- [Exercise description] Give every line of the listing below as a JSON list of strings, one string per line, skipping blank lines. Leave the pictures out of the answer.

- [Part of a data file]

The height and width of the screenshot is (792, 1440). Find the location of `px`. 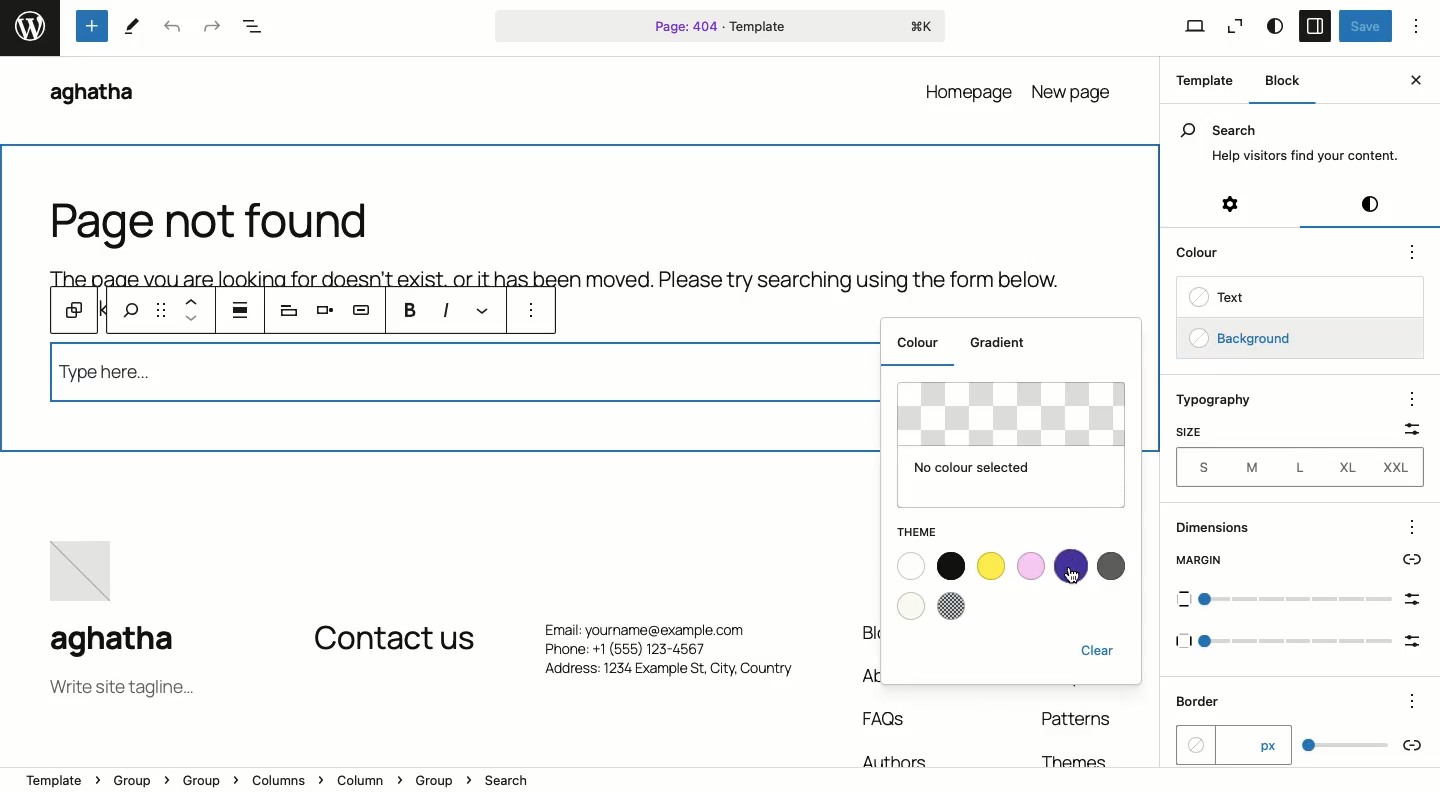

px is located at coordinates (1232, 744).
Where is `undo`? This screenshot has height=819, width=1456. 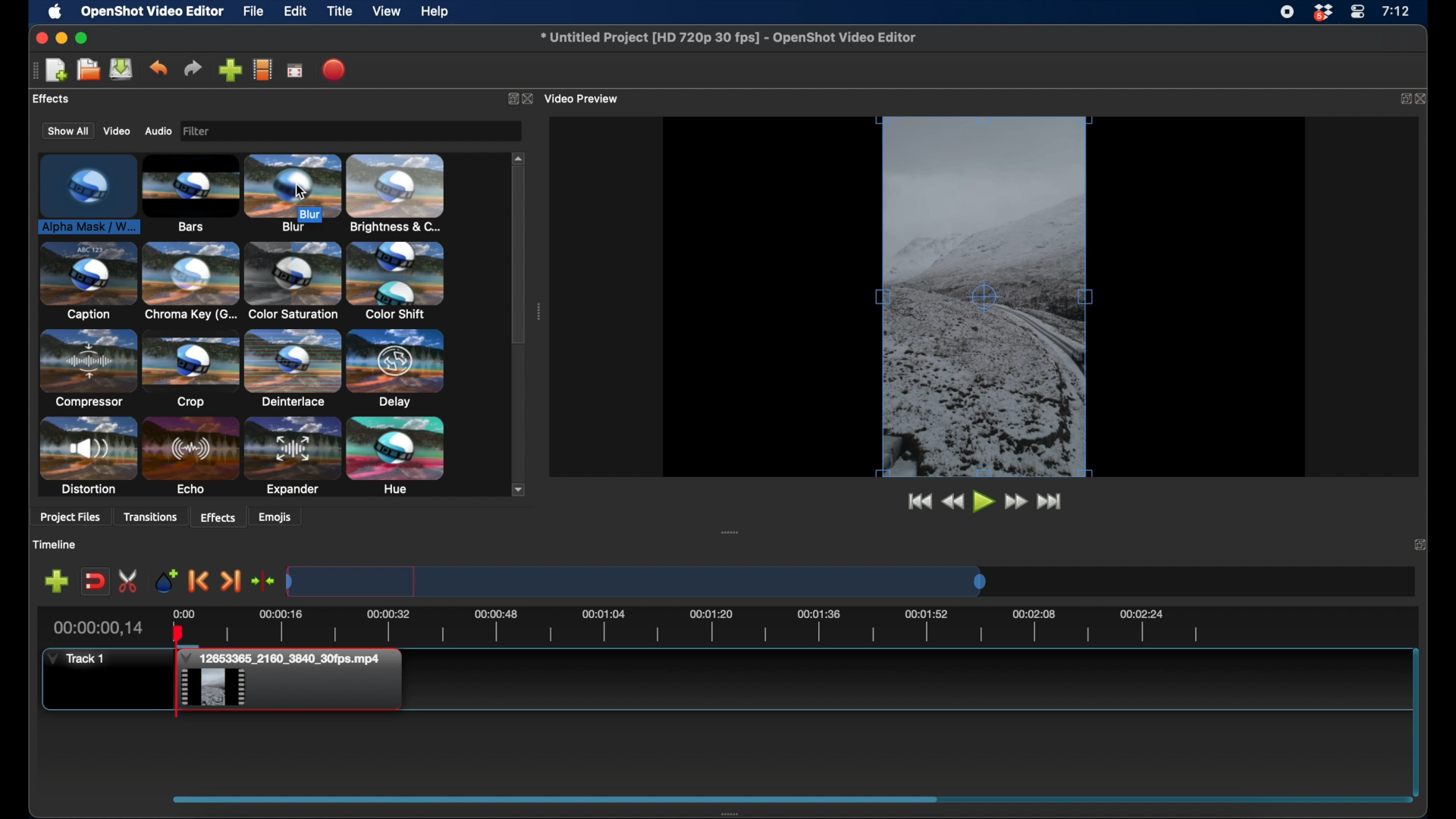
undo is located at coordinates (158, 68).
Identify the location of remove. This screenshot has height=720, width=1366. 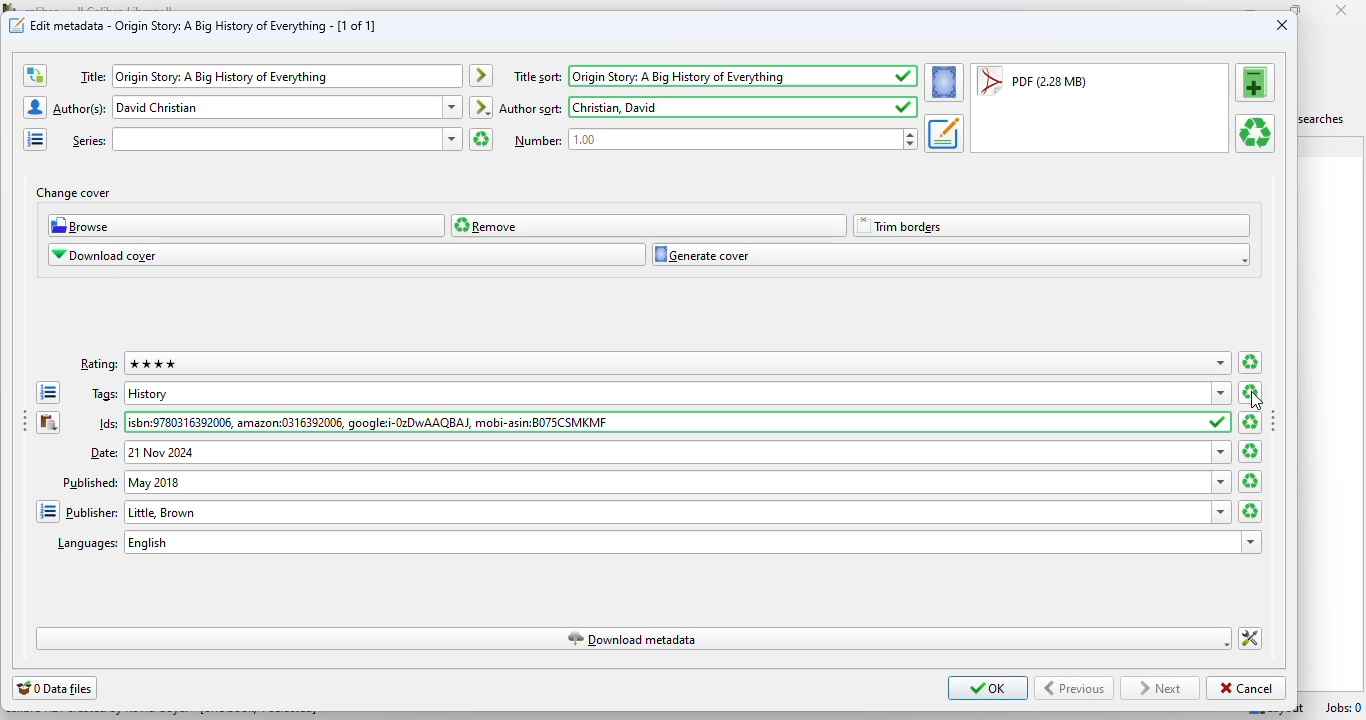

- [The answer]
[
  "The height and width of the screenshot is (792, 1440). Find the location of `px`. ",
  "px is located at coordinates (1232, 744).",
  "Where is `undo`? This screenshot has height=819, width=1456. ",
  "undo is located at coordinates (158, 68).",
  "Identify the location of remove. This screenshot has height=720, width=1366. "
]